(Data entries)
════════════════

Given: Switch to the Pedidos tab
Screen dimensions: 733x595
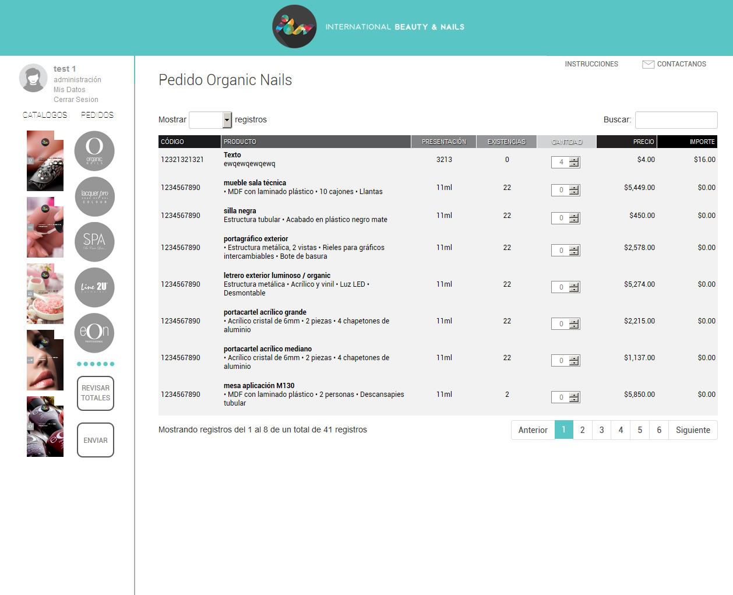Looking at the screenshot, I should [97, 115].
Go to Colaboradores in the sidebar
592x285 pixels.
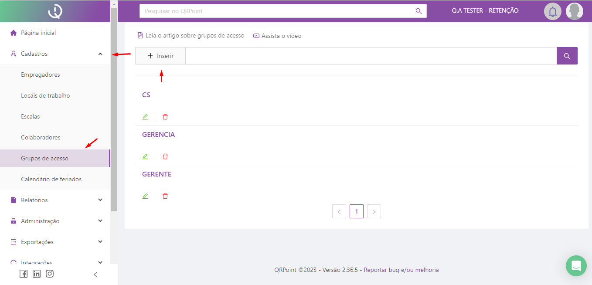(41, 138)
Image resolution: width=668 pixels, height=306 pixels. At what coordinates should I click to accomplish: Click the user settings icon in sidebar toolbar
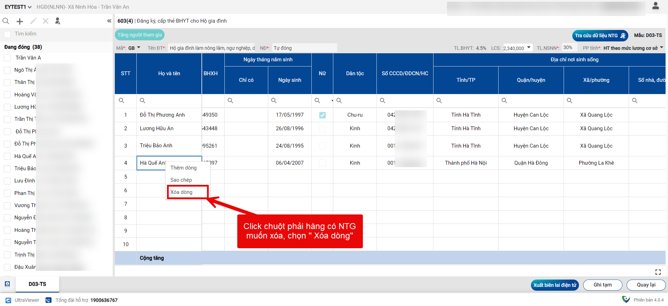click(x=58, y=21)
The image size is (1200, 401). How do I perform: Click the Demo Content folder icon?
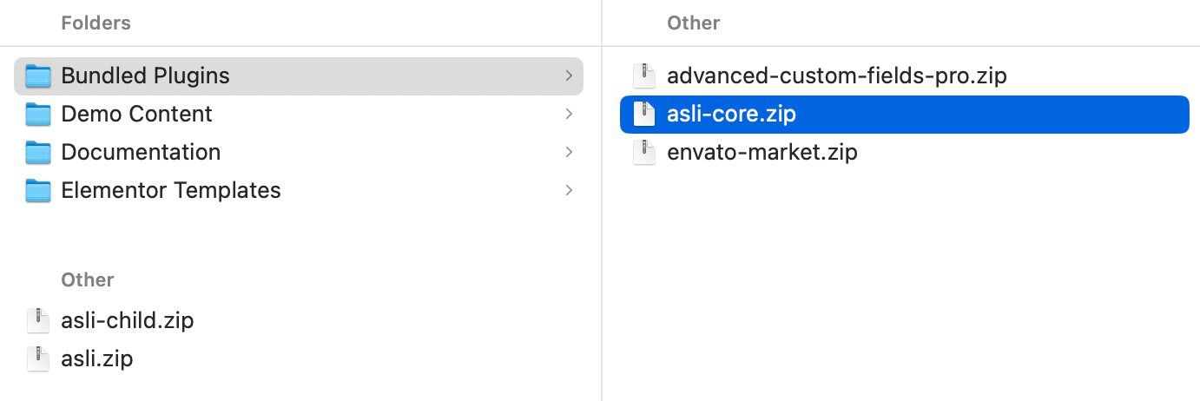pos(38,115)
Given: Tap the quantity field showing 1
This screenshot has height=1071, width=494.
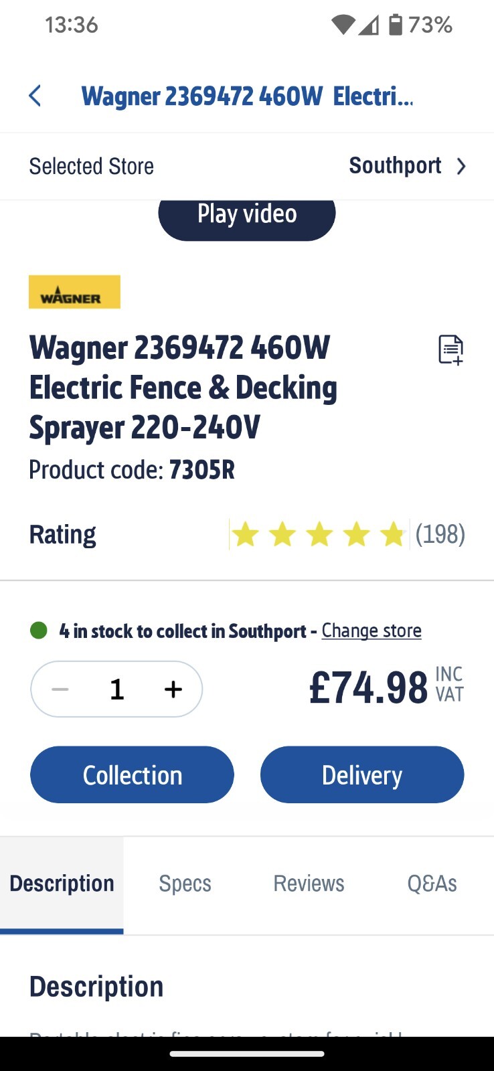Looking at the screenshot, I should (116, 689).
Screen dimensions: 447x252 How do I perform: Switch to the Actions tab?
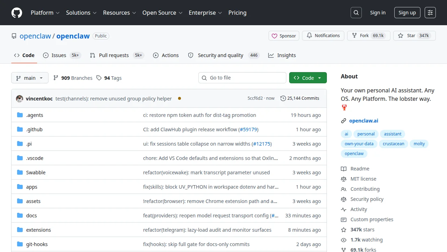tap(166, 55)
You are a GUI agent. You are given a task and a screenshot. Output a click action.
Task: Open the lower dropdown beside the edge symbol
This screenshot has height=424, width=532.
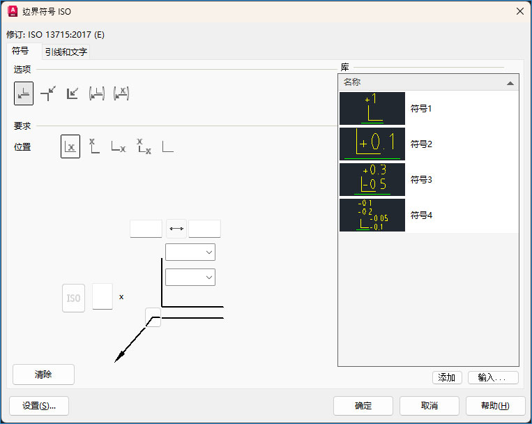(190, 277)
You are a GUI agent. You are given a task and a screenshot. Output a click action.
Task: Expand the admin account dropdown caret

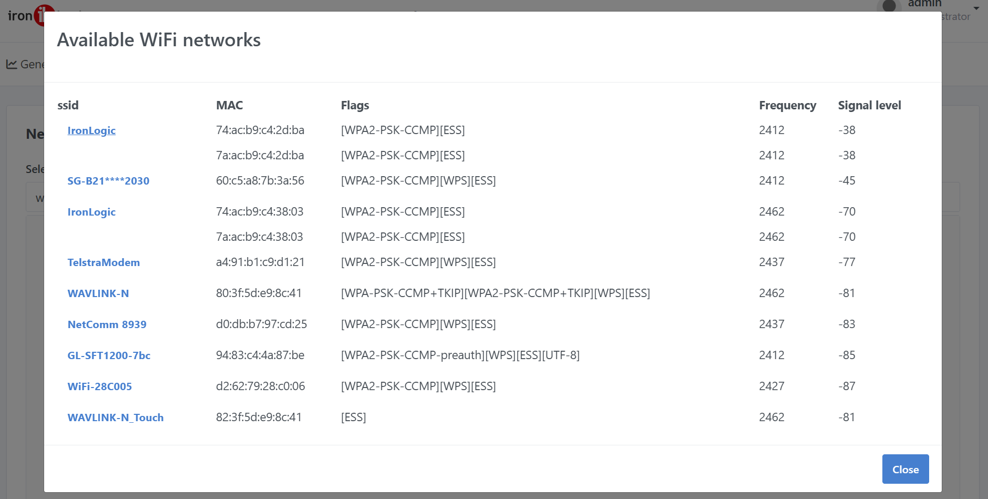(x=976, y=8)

════════════════

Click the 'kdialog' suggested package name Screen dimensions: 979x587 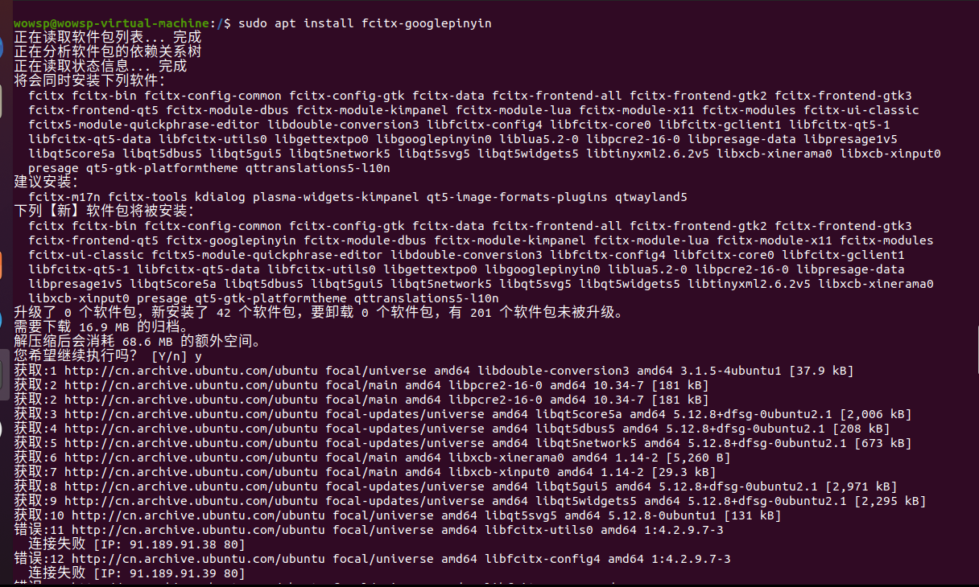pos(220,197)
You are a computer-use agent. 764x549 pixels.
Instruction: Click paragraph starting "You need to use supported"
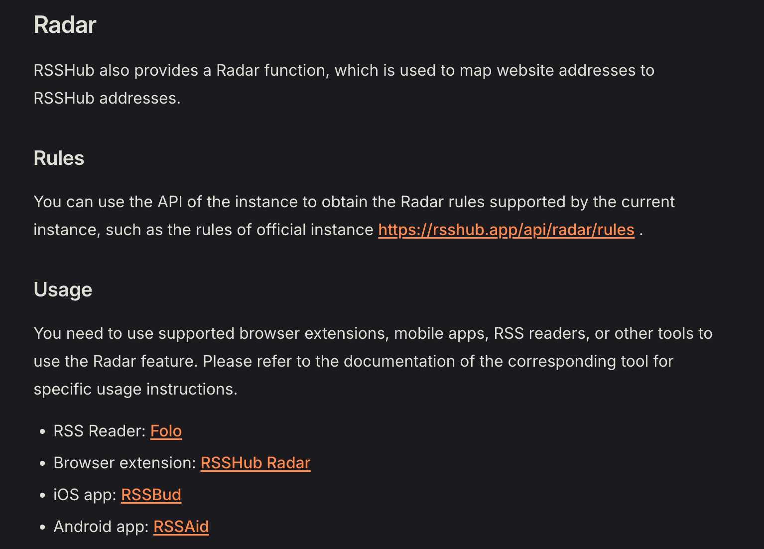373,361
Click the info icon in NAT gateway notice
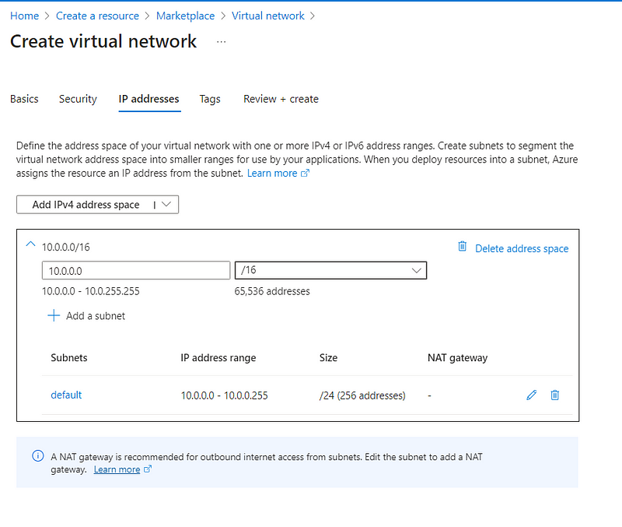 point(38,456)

════════════════

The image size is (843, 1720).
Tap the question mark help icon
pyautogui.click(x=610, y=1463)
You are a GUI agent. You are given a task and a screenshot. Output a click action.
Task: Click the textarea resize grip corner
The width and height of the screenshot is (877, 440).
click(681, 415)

════════════════

> [What the exercise asks] Using the records above, print exactly the lines between the ones containing "Given: Switch to the Pedidos tab" and "Given: Tap the quantity field showing 1", inclusive, and nothing else; no pictures.

> [Final answer]
Given: Switch to the Pedidos tab
Screen dimensions: 733x595
Looking at the screenshot, I should [97, 115].
Go to Colaboradores in the sidebar
592x285 pixels.
(41, 138)
Image resolution: width=668 pixels, height=306 pixels. At what coordinates should I click to accomplish: Click the user settings icon in sidebar toolbar
click(x=58, y=21)
The image size is (1200, 401). How do I perform: Click the Demo Content folder icon?
pos(38,115)
Given: Tap the quantity field showing 1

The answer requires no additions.